#### Exercise details
Leave out the images and repeat every entry below exactly.

Pixel coordinate grounding data:
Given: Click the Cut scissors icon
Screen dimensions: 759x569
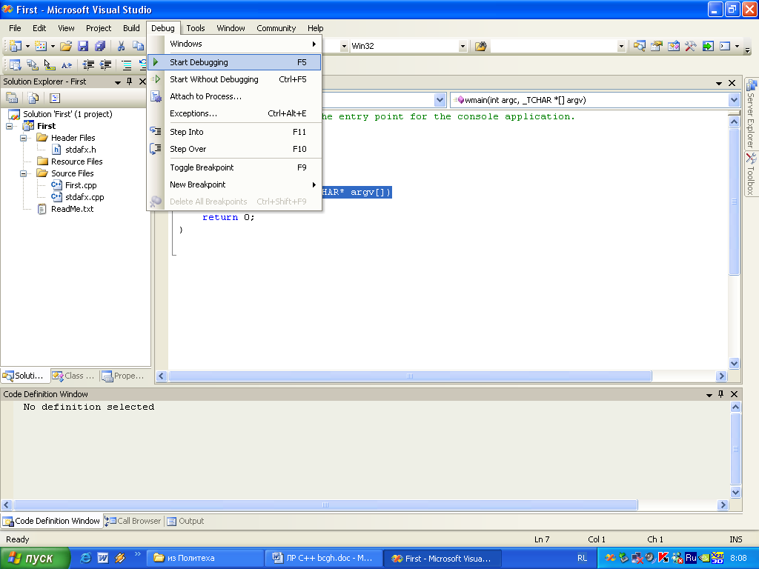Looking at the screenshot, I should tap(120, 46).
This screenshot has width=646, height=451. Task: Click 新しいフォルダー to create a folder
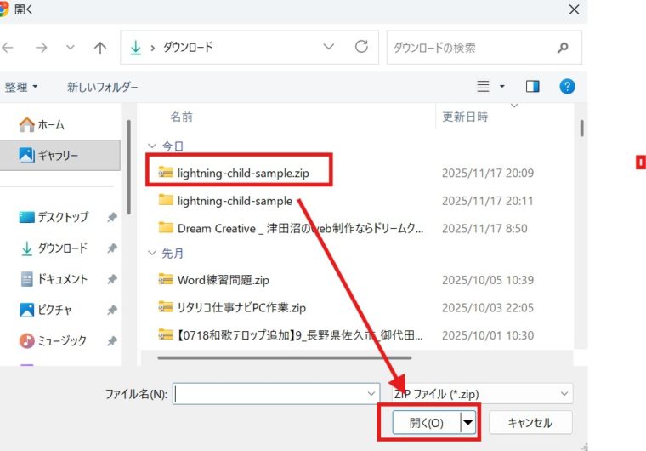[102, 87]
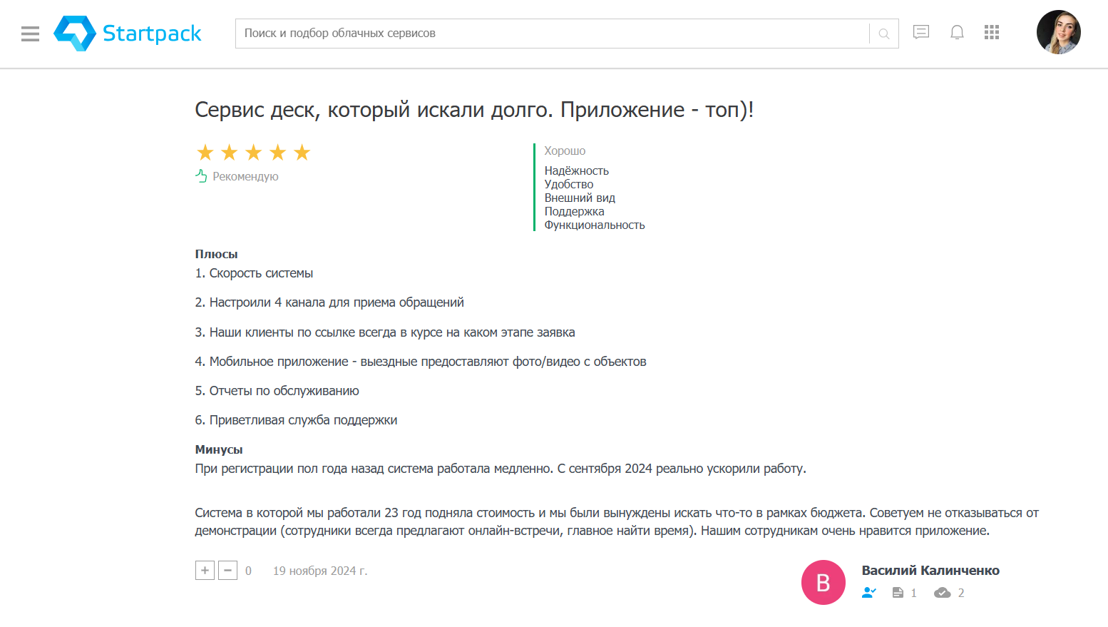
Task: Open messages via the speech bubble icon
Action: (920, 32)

#### Your solution
Given: Click the Cut scissors icon
Screen dimensions: 759x569
Looking at the screenshot, I should tap(120, 46).
This screenshot has width=646, height=451. Task: Click 新しいフォルダー to create a folder
[102, 87]
Task: Open messages via the speech bubble icon
Action: (920, 32)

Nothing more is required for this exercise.